GIVEN ENTRIES START

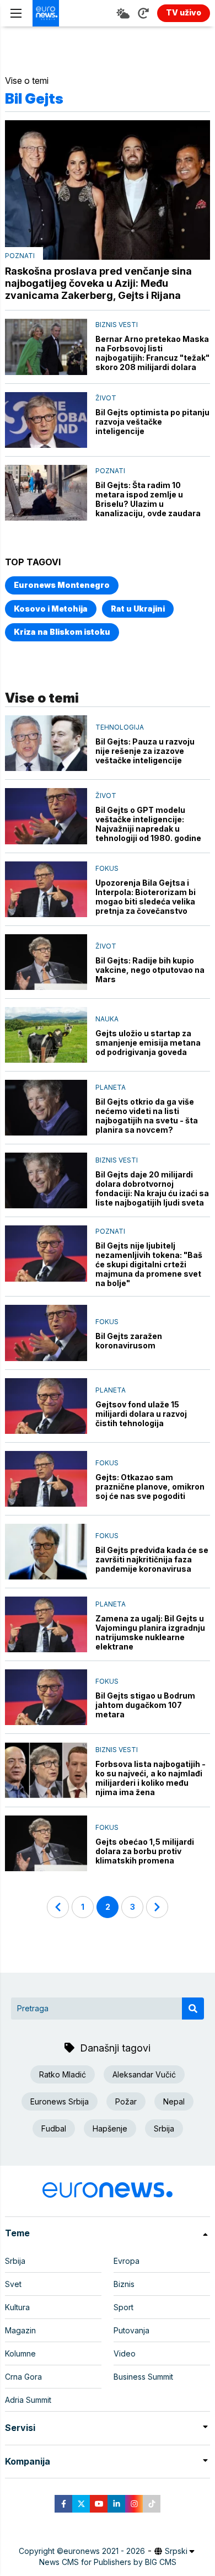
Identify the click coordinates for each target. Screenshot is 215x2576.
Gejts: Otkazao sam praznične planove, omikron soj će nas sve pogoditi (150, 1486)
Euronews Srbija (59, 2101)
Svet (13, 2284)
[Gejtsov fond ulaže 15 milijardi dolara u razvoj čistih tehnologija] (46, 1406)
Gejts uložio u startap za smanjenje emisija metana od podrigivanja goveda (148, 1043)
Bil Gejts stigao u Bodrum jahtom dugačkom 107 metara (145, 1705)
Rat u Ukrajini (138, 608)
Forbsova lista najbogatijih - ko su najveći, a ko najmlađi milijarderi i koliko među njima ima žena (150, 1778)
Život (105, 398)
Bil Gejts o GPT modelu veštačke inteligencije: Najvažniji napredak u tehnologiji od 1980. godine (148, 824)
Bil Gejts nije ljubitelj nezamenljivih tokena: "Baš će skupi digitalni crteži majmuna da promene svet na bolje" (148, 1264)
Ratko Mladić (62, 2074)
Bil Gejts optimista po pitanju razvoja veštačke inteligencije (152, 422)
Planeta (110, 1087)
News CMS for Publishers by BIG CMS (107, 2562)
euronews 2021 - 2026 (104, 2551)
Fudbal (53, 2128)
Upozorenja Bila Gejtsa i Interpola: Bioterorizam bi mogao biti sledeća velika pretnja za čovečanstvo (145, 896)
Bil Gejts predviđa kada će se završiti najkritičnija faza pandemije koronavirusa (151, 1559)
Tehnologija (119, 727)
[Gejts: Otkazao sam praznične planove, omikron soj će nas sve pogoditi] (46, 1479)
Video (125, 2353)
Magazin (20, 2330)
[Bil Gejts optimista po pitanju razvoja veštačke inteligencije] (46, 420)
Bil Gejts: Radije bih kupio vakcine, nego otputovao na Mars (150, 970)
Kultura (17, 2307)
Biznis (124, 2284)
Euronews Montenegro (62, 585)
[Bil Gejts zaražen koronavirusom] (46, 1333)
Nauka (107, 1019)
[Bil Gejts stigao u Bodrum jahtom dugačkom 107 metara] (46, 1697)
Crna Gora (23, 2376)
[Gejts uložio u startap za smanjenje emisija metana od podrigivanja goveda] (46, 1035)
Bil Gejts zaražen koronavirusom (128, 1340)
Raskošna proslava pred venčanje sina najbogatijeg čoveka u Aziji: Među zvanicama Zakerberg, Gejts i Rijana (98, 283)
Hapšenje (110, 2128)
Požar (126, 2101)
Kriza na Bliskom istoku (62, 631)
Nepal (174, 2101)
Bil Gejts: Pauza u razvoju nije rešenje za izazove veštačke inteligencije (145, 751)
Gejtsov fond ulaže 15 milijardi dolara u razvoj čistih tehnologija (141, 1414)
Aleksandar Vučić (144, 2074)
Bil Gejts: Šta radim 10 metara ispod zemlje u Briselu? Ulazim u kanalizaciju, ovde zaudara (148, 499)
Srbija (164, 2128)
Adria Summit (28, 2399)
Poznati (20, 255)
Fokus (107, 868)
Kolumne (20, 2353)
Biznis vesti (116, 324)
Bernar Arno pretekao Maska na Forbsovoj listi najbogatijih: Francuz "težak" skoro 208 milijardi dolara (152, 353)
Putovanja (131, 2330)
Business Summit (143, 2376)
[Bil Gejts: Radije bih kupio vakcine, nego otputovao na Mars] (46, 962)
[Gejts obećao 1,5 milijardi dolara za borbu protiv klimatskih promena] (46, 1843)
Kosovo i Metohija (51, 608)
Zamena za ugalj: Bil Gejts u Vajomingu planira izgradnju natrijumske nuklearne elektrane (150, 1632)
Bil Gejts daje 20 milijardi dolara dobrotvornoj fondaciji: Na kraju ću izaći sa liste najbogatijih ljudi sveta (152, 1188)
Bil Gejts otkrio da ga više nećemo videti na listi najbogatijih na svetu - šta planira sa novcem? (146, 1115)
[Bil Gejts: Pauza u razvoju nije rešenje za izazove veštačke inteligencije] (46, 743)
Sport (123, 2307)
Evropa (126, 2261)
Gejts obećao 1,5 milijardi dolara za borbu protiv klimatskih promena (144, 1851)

GIVEN ENTRIES END

For the word "emisija", please count the lines in the data where it appears and respond with the number only.

TASK SOLUTION: 2